Foto kantor Kecamatan Tigaraksa. (Foto: IST. Mantv7.id)
Perlu digarisbawahi, Kantor Kecamatan Tigaraksa adalah ruang publik, bukan properti pribadi. Maka, seluruh aktivitas di dalamnya wajib memenuhi standar tata kelola publik. Jika area pelayanan disulap menjadi bengkel dadakan tanpa SOP, pemilik lokasi tidak bisa lagi bersembunyi di balik meja.
Satuan kerja teknis yang mengelola proyek ini harus transparan. Siapa penyedia jasanya? Apakah proses lelang sesuai Perpres Pengadaan Barang/Jasa? Apakah pengawasan harian dan mingguan benar-benar dilakukan? Mengapa progres lapangan tampak begitu kontras dengan laporan kegiatan?
Minimnya pengawasan eksternal menjadikan proyek ini berjalan dalam zona abu-abu. Monitoring proyek seperti sebatas tanda tangan absensi, bukan inspeksi nyata di lokasi. Maka tak heran pekerjaan asal-asalan berjalan mulus tanpa teguran, seolah sudah menjadi budaya.
Padahal, Perpres No. 12 Tahun 2021 menegaskan pentingnya pengawasan penyerapan anggaran secara ketat. Namun jika pelaksanaan proyek bisa sekacau ini, patut ditanyakan: apakah anggaran hanya dikejar untuk habis, bukan untuk hasil?

Foto Buyung, aktivis sosial Kabupaten Tangerang. (Foto: Mantv7.id)
Buyung, aktivis sosial Kabupaten Tangerang menyatakan keras, “Kalau proyek kecil saja sudah bobrok begini, bagaimana kita percaya proyek yang lebih besar? Ini uang rakyat, bukan sumbangan. Jangan jadikan kantor pemerintahan sebagai ajang uji coba ketidakbecusan. Semua pihak harus diperiksa, dari perencana sampai pelaksana.”
Rian Hidayat, Ketua YLPK PERARI DPAC Tigaraksa, juga menegaskan, “Lucu dan tragis. Kantor kecamatan seolah dijadikan tempat latihan bagi tukang magang. Camatnya menghindar, pengawasnya entah ke mana.
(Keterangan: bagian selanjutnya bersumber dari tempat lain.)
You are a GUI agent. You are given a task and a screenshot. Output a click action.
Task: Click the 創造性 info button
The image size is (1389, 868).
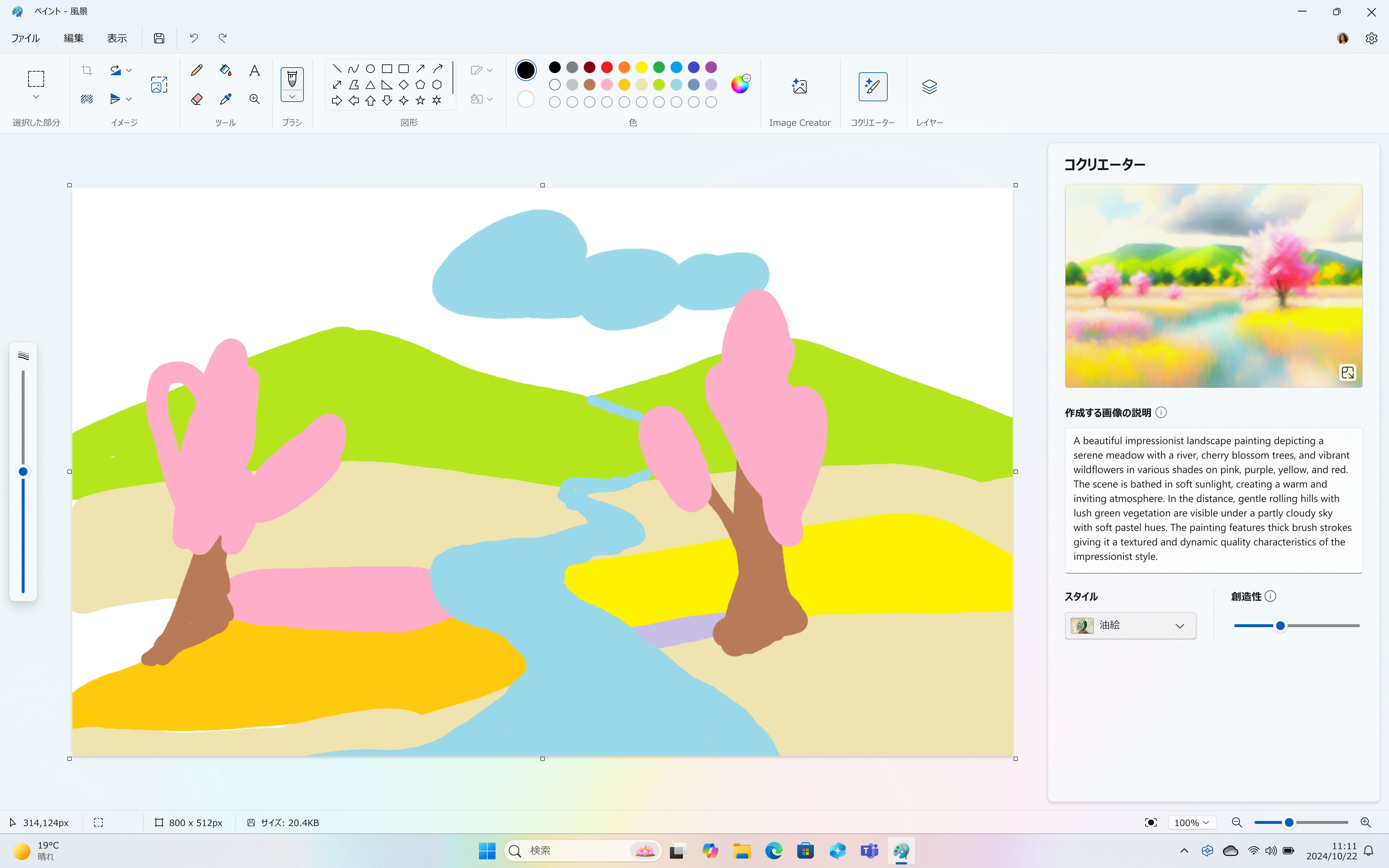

Jika proyek seperti ini terus dibiarkan, bukan tidak mungkin ke depan masyarakat hanya bisa mendapatkan pelayanan publik dari balik debu dan kabel kusut.”
Lebih disayangkan lagi, muncul pernyataan tidak pantas dari seorang pejabat publik. Seorang camat semestinya menjaga etika dan komunikasi yang baik, bukan justru melontarkan kalimat bernada konfrontatif seperti, “Ini mau ngajak ngopi atau ngajak ribut?” saat dimintai klarifikasi oleh wartawan terkait pemberitaan proyek pemeliharaan Kantor Kecamatan Tigaraksa. Sikap semacam ini bukan hanya menciderai prinsip keterbukaan informasi, tetapi juga mencerminkan rendahnya penghormatan terhadap tugas jurnalis sebagai pilar demokrasi.
Kini saatnya Bupati dan Wakil Bupati Tangerang turun tangan. Kekacauan pelaksanaan proyek ini adalah cermin retaknya birokrasi di akar rumput. Dengarkan jeritan rakyat di lapangan.
Pembangunan bukan sekadar soal bangunan berdiri. Ia adalah tentang nilai, tentang etika, dan tentang tanggung jawab. Jika pengawasan hanya menjadi formalitas dan kelalaian menjadi kebiasaan, maka anggaran daerah hanya akan menjadi kabut harapan yang menguap dari rakyat yang dikhianati.
Berita ini disusun secara independen berdasarkan data lapangan dan sumber terpercaya. Mantv7.id membuka ruang seluas-luasnya kepada pihak-pihak yang disebut untuk memberikan klarifikasi atau hak jawab, sesuai Undang-Undang Nomor 40 Tahun 1999 tentang Pers.